Only a fraction of the regular east European workforce required by growers is currently in the country.
Only a fraction of the regular east European workforce required by growers is currently in the country.

As Scottish strawberries become a familiar sight on supermarket shelves and the peak of the soft fruit season looms closer, the magnitude of the labour crisis facing the industry grows more daunting by the day.

Only a fraction of the regular east European workforce required by growers is currently in the country and, while Scotland’s land army may be mobilising, it’s a long way off being battle ready.

East Anglian salad growers hit the headlines this week when they took matters into their own hands by chartering flights for Romanian workers, and more are expected to arrive at Stansted in the coming days.

Closer to home, the industry is hoping regular flights will have resumed by the time their most experienced workers are needed in force, but they haven’t ruled out chartering, so long as quarantine conditions can be met.

Meanwhile, farmers here are walking a tricky tightrope as they await confirmation their regular workers will be allowed to travel while they also continue to appeal for unemployed locals to sign up for summer jobs – even though they have little confidence that they can rely on them to put up with the demands of hot, tiring, dextrous work.

It’s also inevitable that furloughed staff will leave as soon as their day jobs resume, most likely just as the fruit season peaks.

There’s nothing wrong with taking a dual approach, but it’s essential farmers reply to every single job application they have received, even if most turn out to be unsuitable, because the industry can’t be seen to plead for help then ignore offers while they hold out for other solutions.

Besides, a trained and willing local workforce would be an invaluable resource for years to come.
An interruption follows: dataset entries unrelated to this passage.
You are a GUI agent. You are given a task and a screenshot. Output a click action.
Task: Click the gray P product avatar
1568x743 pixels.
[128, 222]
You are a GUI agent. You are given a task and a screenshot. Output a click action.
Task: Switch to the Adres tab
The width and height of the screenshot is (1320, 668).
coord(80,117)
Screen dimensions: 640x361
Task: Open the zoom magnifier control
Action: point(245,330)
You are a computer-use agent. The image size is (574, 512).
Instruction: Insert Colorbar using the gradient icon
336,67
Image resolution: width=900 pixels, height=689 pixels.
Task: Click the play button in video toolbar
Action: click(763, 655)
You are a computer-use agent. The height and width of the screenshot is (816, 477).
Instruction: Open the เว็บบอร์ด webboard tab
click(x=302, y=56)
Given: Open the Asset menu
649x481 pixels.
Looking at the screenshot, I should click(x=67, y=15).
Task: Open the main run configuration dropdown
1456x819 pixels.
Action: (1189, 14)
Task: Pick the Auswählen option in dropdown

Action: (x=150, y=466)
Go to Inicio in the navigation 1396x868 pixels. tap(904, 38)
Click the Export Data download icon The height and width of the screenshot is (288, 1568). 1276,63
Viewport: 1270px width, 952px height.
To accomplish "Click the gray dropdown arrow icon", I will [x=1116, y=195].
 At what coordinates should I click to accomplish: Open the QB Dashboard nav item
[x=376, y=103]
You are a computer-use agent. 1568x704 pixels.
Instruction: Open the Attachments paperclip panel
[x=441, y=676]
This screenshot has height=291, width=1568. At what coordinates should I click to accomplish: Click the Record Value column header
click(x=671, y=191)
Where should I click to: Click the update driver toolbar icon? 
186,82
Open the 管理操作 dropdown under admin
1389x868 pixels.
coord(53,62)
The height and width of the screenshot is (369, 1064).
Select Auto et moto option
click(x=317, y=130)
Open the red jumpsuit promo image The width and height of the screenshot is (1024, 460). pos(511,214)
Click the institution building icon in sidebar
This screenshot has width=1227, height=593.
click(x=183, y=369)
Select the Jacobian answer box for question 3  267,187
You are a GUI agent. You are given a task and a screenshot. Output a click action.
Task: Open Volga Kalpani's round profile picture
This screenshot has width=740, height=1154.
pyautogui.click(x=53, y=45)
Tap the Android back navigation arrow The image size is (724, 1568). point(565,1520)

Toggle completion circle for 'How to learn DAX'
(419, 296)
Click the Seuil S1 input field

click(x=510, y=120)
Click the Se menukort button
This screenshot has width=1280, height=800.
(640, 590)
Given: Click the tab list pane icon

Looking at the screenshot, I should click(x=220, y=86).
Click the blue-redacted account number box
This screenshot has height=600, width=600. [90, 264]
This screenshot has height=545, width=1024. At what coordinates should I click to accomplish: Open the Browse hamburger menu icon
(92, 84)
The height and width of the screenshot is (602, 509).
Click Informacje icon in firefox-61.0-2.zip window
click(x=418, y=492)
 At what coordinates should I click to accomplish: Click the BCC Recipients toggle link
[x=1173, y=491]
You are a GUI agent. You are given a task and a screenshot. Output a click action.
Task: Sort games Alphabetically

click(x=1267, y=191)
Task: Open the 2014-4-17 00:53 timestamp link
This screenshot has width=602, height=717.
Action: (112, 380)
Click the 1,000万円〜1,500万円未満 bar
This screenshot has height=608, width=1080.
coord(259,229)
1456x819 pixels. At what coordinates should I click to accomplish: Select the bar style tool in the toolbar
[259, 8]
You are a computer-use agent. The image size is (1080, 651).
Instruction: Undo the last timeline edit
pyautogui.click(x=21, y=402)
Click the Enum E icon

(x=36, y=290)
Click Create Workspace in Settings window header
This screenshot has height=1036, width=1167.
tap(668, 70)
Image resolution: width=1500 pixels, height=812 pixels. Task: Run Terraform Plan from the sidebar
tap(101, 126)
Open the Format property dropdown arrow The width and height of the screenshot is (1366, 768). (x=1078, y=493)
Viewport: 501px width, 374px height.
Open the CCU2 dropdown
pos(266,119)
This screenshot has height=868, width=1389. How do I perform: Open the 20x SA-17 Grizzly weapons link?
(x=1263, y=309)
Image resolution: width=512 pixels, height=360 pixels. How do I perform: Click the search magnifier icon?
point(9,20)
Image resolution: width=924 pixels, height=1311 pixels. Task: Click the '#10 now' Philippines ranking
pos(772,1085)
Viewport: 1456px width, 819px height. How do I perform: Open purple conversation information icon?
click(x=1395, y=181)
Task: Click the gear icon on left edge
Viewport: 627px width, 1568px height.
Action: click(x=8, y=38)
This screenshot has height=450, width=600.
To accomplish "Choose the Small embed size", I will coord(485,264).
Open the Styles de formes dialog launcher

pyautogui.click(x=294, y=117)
It’s too early to predict the long-term fallout from this crisis, but we’re already seeing tabloids who have previously castigated eastern Europeans for stealing British jobs and hounded them for being thieves and criminals, now rightly heralding them as “critically important”.

Wimbledon may have gone, but the prospect of a summer without strawberries and cream is clearly sending a ripple of alarm through the home counties.

We can only hope that when the debate over points-based immigration next raises its ugly head – and there’s no doubt it will – agricultural workers will never again be described as unskilled.